[Collected data entries]
[Start of section]

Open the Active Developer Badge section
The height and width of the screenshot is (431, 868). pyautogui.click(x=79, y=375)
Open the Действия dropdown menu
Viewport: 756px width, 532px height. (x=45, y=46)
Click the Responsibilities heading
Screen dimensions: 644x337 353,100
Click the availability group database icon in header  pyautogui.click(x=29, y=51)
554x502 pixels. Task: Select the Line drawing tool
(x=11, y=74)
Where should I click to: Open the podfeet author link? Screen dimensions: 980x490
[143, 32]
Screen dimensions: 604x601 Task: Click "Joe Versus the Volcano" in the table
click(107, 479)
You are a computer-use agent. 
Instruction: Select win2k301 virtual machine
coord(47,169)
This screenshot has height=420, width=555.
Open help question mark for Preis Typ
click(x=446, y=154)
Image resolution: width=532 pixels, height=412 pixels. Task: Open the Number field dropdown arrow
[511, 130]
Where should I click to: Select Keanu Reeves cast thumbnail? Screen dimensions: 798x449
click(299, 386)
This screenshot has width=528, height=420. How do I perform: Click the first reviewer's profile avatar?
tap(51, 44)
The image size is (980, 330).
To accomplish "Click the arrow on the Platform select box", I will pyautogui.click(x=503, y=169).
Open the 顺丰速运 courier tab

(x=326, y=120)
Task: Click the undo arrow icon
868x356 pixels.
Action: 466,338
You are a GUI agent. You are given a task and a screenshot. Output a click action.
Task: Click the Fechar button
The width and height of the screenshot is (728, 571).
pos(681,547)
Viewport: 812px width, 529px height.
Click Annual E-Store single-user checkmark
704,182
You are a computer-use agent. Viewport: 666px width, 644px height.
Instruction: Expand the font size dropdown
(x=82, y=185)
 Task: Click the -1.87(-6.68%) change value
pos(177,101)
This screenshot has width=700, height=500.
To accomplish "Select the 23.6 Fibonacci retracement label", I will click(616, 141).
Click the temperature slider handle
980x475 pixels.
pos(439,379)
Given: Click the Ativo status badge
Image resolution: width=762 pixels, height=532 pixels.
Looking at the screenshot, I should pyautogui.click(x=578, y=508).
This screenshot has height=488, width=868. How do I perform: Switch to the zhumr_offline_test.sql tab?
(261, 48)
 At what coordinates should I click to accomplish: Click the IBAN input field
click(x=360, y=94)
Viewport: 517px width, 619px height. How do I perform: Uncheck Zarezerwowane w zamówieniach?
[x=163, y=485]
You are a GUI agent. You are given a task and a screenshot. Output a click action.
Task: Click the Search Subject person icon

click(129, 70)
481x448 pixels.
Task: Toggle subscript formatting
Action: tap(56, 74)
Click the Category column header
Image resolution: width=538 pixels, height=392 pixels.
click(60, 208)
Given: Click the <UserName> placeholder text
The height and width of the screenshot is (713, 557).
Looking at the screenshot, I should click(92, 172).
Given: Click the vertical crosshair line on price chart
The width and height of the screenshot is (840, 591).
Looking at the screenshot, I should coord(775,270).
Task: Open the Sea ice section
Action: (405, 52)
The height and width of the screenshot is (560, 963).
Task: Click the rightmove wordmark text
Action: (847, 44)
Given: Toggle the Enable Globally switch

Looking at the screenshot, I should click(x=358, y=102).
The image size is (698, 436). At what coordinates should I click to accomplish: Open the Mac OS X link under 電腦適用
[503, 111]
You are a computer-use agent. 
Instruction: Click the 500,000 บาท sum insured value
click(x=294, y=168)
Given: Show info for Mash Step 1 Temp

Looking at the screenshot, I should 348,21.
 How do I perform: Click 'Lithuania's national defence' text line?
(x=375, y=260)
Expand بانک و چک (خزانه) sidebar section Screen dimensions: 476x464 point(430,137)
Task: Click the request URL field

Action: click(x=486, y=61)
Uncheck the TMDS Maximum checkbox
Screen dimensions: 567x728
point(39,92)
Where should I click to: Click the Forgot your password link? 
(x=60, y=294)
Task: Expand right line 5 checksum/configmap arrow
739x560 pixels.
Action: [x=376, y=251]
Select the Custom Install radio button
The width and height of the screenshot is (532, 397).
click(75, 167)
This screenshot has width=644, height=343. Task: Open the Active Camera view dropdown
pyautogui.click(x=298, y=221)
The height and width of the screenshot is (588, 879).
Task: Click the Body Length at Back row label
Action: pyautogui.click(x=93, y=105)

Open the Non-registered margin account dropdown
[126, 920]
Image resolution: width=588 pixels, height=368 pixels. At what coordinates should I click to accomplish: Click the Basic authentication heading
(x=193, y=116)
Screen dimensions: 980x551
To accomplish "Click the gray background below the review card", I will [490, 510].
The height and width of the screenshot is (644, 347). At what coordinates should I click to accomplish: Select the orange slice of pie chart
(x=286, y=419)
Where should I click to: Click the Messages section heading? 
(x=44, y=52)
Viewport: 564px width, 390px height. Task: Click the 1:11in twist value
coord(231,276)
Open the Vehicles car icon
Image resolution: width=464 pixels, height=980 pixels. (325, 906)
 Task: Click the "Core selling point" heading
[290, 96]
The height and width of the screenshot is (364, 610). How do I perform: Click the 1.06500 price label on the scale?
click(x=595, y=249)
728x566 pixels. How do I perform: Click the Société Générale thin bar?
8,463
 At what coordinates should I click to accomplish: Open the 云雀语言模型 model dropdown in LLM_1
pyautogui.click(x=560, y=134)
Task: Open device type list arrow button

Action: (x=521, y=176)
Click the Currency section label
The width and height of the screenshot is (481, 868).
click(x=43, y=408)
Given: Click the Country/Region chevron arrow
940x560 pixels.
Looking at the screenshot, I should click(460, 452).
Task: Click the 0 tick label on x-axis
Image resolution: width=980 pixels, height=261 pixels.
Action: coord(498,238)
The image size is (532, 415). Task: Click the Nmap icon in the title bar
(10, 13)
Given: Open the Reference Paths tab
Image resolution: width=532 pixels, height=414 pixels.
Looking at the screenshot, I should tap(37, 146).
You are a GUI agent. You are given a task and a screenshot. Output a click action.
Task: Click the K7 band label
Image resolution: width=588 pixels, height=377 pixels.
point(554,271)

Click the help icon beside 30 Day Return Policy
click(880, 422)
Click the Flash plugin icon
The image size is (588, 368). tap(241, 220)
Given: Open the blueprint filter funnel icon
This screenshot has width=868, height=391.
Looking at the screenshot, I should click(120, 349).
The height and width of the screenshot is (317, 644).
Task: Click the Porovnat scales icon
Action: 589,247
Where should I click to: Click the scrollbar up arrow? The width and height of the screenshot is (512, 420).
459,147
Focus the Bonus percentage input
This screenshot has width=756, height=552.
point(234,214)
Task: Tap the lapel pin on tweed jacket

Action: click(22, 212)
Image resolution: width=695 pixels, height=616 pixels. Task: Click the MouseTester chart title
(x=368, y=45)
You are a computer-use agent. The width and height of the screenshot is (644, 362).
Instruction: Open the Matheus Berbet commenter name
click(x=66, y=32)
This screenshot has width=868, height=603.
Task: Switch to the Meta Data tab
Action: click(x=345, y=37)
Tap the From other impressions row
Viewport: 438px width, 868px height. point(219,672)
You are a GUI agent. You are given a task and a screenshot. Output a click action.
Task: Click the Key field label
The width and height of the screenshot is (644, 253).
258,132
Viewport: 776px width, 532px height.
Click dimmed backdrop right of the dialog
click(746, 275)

[End of section]

EXERCISE INSTRUCTIONS: Check every line above for the string "computer", and copy the ones that have it.

RESPONSE BOX:
You are a computer-use agent. 
You are a computer-use agent. Viewport: 666px width, 644px height.
You are a computer-use agent. 
You are a computer-use agent. The width and height of the screenshot is (644, 362).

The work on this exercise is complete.